第4章 磨斧作針ー3日目ー
タオルで汗を拭う一君にドリンクを差し出せば、ゴクゴクと飲んでいる様子を見つめる。そして何かを考えている表情に首を傾げれば、彼の視線が私へと向けられた。
「俺にも、なれますかね。バレーのトレーナー」
「一君がトレーナー?選手でも十分やっていけるのに」
「…いえ、俺には及川のような努力も牛若や影山のような才能もねえ。そんな俺でも、あいつらを支えてやりてえって思うんです」
「そっか。一君がそれでいいっていうなら私は応援する。でもまだ時間はたくさんあるんだから、急いで決めなくてもいいと思うよ。大学行って色んなことを見て、それから考えてもいい。企業から選手として声が掛かるかもしれないしね?」
真面目な表情の一君。彼だって努力を怠っているわけではないし、強豪校のエースを張ってる男だ、下手なわけではない。しかし、今の自分で居られるのは徹君の力があってこそ。そんな自分がいつまでも徹君の側に居たら足枷になってしまうのではないか、そんな感情が彼の表情から読み取れた。

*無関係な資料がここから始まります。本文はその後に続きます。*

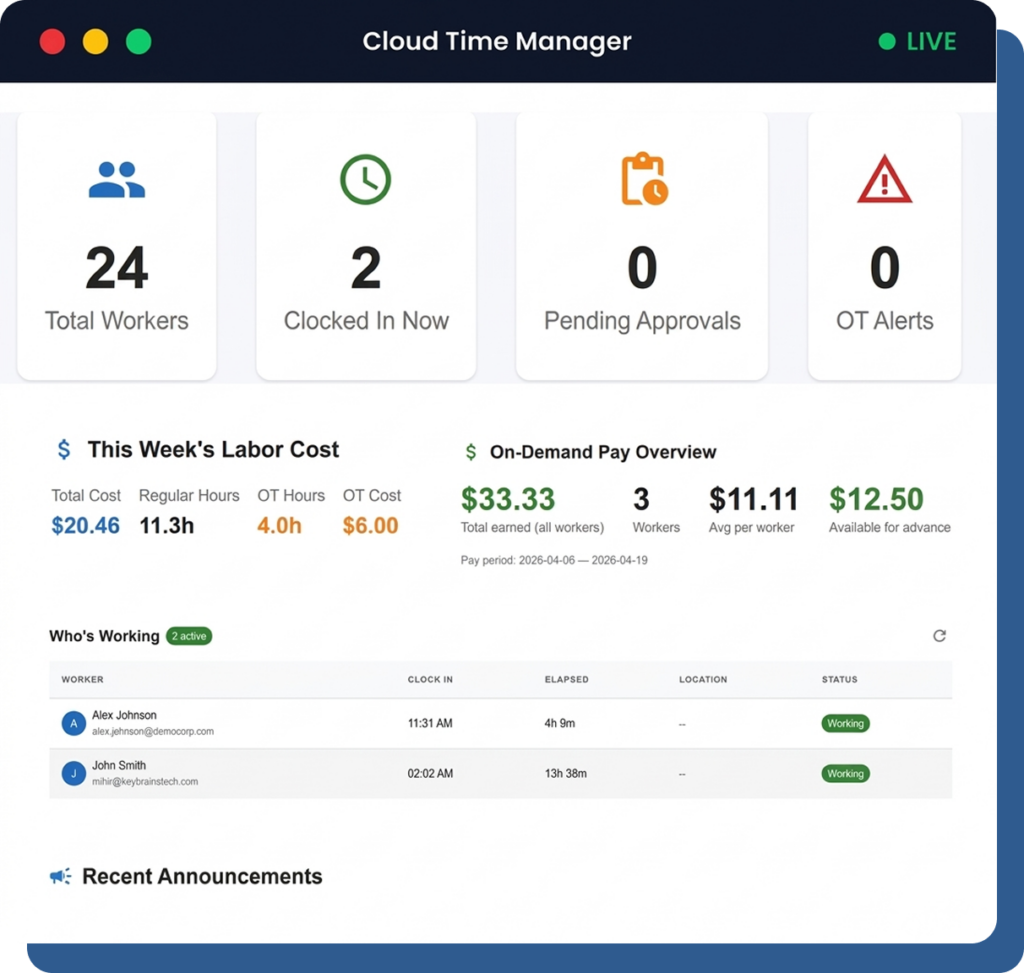Click the Total Workers people icon
The height and width of the screenshot is (973, 1024).
[x=117, y=180]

胸がキュッと締め付けられる思いがすれば、彼に手を伸ばしてそっと抱き寄せる。ステージに座っている分、今は私の方が身長が高い為彼の頭をそっと撫でた。
「ちょ、京香さっ」
「一君は優しいね。その優しさに徹君は何回も救われてると思うよ。徹君にとっても一君は大切な人、私にはそう感じたから。だから自信持ちなさい。一君の努力も無駄じゃないから」
私の言葉に段々と大人しくなった一君。小さく頷いたのがわかれば子供をあやすように頭を撫で続けた。そして暫くしてゆっくりと身体が離れたので撫でていた手を止めた。
「必ず、及川たちと全国行きます。だから見ててください。烏野にも白鳥沢にも勝つ…!」
「うんわかった。ちゃんと青城も一君も見てるよ」
「それと、及川のことなんですが…あいつすぐに自分追い込んでオーバーワークする癖があって。少し気に掛けてやって欲しいです」
「徹君ね…わかった、見かけたら止める。よし!そろそろお昼行こうか」
闘志の炎が強くなった一君の瞳。いい表情だと微笑めば、徹君のこともしっかりと頭に入れてステージから降りた。片付けをしながら一君にストレッチさせていると、呼びに来てくれた貴大君と3人で話しながら体育館を出て、途中徹君や一静君とも合流すれば、賑やかな昼食となった。